Marissa Budd, freshman nursing major and Morrison resident, has been unable to wind down after a long day of classes due to the lack of hot water.
“Not being able to take a hot shower has made me personally very annoyed,” she said. “I want to be able to come back and relax with a hot shower after a stressful or bad day, so not having hot water makes that impossible.”
Budd says other residents of Morrison Hall feel cheated when it comes to housing costs.
“Some people are frustrated because we’re paying money for room and board—which includes the showers—and essentially not getting what we’re paying for,” she said.
Upperclassmen are not immune to housing issues. Though they may not have to worry about bedbugs or a lack of hot water, residents of Fair Commons are concerned about the sensitivity of the fire alarms throughout the building.
Dillon Lockwood, resident director of the apartments, says there are a multitude of things that can set off the fire alarms, but the most common one is cooking.
“Most of the time it’s people learning how to cook,” he said. “They just forget to turn the fan on. That’s the biggest one.”
The alarms can also be set off by students vaping in their rooms, water vapor from hot showers and possibly aerosol items such as hair spray.
The Fair fire alarm system is designed to sound throughout the whole building only when two alarms in the same apartment have been triggered.
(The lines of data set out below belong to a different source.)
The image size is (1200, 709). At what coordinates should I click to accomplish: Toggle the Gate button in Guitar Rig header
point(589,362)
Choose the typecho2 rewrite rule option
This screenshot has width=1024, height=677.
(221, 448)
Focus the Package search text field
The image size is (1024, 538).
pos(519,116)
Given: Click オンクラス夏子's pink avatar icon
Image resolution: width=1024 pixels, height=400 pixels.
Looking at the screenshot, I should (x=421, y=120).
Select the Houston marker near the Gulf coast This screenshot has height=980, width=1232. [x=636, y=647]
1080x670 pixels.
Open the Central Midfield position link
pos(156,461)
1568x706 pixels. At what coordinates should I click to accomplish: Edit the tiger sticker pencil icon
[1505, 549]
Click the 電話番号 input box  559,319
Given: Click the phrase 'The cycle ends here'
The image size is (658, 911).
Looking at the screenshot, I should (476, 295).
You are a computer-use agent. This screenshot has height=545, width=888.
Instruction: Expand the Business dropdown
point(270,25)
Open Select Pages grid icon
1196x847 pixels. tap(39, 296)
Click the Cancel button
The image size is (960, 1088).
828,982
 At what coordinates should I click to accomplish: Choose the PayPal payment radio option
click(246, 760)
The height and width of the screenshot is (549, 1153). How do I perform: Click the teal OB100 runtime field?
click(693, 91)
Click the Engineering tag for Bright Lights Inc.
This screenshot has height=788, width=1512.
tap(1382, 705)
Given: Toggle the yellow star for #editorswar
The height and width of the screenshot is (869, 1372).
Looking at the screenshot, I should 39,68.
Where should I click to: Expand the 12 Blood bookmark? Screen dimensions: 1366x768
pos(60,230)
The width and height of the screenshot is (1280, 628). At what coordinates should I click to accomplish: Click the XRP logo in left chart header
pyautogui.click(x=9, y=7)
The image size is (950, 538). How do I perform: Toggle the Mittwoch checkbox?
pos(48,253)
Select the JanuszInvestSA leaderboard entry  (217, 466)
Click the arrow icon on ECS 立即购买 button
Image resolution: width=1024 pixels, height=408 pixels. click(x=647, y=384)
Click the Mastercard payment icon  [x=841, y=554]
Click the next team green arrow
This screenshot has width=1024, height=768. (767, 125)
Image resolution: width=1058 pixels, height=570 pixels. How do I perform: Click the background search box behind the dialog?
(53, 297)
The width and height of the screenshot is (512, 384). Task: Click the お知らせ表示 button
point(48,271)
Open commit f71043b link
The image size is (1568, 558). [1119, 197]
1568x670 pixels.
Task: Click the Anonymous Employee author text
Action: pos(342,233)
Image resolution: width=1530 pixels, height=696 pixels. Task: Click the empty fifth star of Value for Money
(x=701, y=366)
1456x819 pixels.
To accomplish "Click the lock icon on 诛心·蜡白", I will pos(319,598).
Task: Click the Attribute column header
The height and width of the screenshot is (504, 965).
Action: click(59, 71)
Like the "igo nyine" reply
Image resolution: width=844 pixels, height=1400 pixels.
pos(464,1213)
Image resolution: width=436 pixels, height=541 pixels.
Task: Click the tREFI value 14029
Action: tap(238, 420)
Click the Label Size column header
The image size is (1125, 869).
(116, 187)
When only one alarm has been triggered, a pre-alarm warning starts beeping in the lobby. An RA who hears the pre-alarm can check the suspected room before an issue arises.
To prevent two fire alarms in an apartment from going off while cooking or showering, Lockwood encourages students to keep the hallway doors closed in an attempt to keep smoke or steam contained to one area with one alarm.
“If we can keep the smoke in one area, then it won’t be an issue,” he said. “If it starts spreading throughout your whole apartment, then that’s when it becomes an issue.”
Despite the inconvenience, Lockwood is glad the fire alarms work as well as they do.
“Right now, it seems annoying that they’re so sensitive, but I’d rather they be more sensitive than not sensitive enough,” he said.
Madison Moreland, junior political science major, is a resident of Fair Commons who believes the sensitivity of the fire alarms poses a danger to students.
“I think it takes away from the seriousness of a real fire alarm, because everyone takes it as a joke,” she said. “If there is a real fire alarm, I don’t think anyone’s going to take it seriously.”
Moreland and her roommates have also found the alarms to be inconvenient.
“Every time the fire alarms have gone off, one of my roommates has been in the shower,” she said. “She has to hurry up, get out of the shower and come down the stairs. It’s just an inconvenience in that way.
“This past Saturday I had an assignment due at midnight. The fire alarm went off and we were outside for 15 minutes. It’s not a lot of time, but it’s still time I could have used to work on my homework.”
Moreland is also worried about having to stand outside in the cold during the winter months.
“Later on in the year, when it’s winter, it’s going to be so cold,” she said. “It’s going to be awful to have to go downstairs—at least once a week at this rate—just to basically have a drill, since there’s no real fire, just overly sensitive fire alarms.”